Give those onions time in the melted butter before the chicken goes in—the flavors get way better! My grandma taught me that if you’re too quick on this step, you won’t get the same deep, tasty base. It’s one of those secrets that’s totally worth the extra minutes.
Easy Storage & Reheating
Stash the leftovers in a sealed container in the fridge for up to three days. The flavors actually get richer by tomorrow. When it’s time to heat things up, splash in more chicken broth or cream if the sauce has thickened, then go low and slow on the stove or microwave in half-minute bursts so the cream isn’t ruined.
Top Sidekicks
This chicken loves company. Scoop it onto a pile of rice, mashed potatoes, or egg noodles to catch every bit of that creamy sauce. Throw together a green salad, roast some asparagus, or steam broccoli for a crunchy bite to balance things out. Don’t forget warm bread to wipe your plate clean!
Fun Switch-Ups
You can change this up in lots of ways. Try tossing in mushrooms with the onions for heartiness, or stir in baby spinach or kale at the very end for color and vitamins. Like things spicy? Add red pepper flakes or cayenne with your other spices. Switch thyme for Italian herbs, tarragon, or rosemary for new flavors. Want it a little lighter? Use half and half instead of cream, but be ready for a thinner sauce.
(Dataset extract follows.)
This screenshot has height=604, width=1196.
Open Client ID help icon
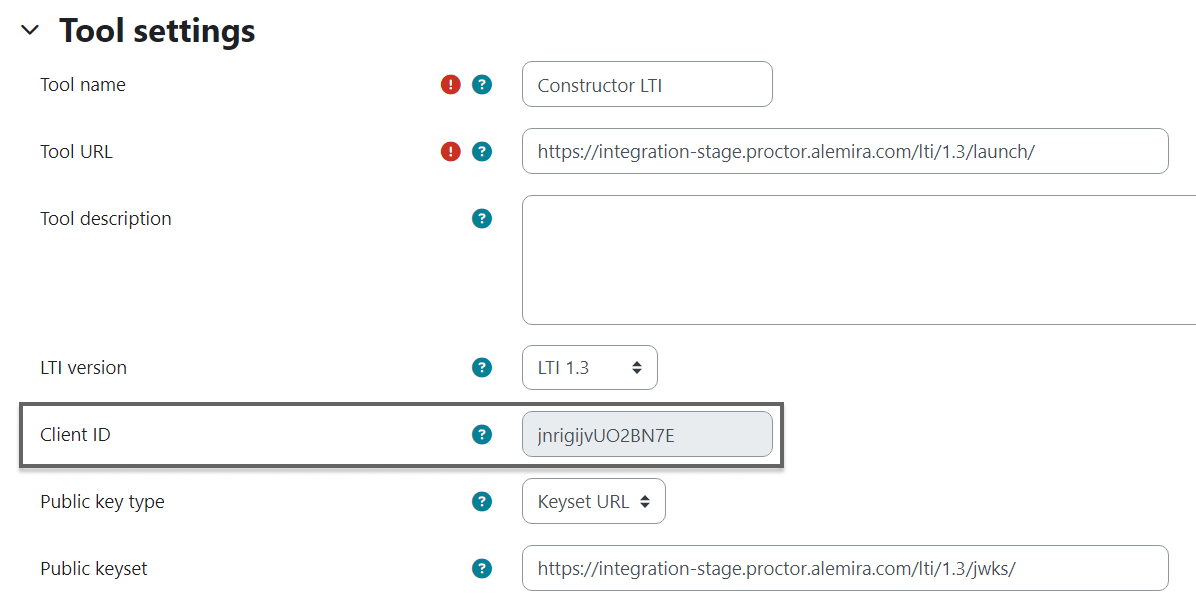click(482, 434)
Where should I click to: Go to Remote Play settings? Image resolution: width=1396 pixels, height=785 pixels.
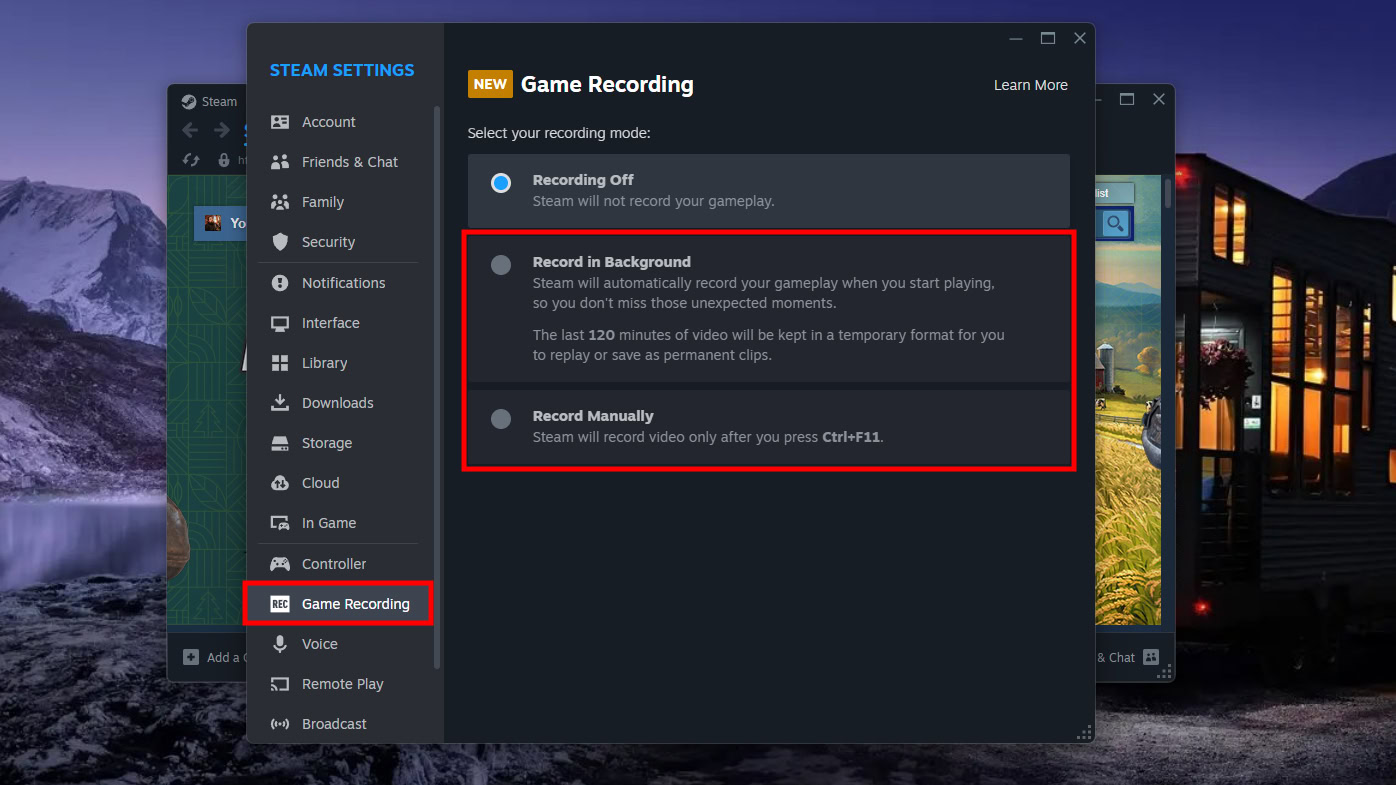(x=342, y=684)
Dig into these bold flavors with whatever sides you love, and don’t forget to invite someone to share!
Frequently Asked Questions
- → Can I use chicken thighs instead of chicken breasts?
Totally! Thighs work great here and might even end up juicier and tastier. Just cook them a bit longer than breasts so they're cooked through.
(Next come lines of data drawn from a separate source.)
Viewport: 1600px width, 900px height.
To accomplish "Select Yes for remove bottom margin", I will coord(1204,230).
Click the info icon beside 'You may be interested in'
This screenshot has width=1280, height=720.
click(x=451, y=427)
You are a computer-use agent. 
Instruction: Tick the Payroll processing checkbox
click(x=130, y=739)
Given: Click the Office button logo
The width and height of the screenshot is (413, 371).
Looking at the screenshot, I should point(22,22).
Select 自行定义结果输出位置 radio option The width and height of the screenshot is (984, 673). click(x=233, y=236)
- → How can I make this dish dairy-free?
Swap the butter for a plant-based version or a glug of olive oil. Go with coconut or cashew cream instead of heavy cream and you're all set to keep it dairy-free.
- → What sides pair well with this butter chicken skillet?
Warm up some bread or try fluffy rice to soak up the sauce. Mashed potatoes or pasta work awesome too. Add a crisp salad or veggies for something fresh on the side.
- → Can I make this dish ahead of time?
Sure, you can cook it a couple days before eating. It gets even tastier as it sits. Reheat gently on the stove and add more cream or broth if the sauce seems too thick.
- → How spicy is this dish?
It's super mellow—paprika gives it a touch of warmth, not much heat. Craving a kick? Toss in some chili flakes or cayenne when you season the chicken.
- → Can I freeze leftovers of this butter chicken?
Yes, but heads up: creamy sauces can separate in the freezer. When you heat it up, do it slow and whisk so the sauce comes back together.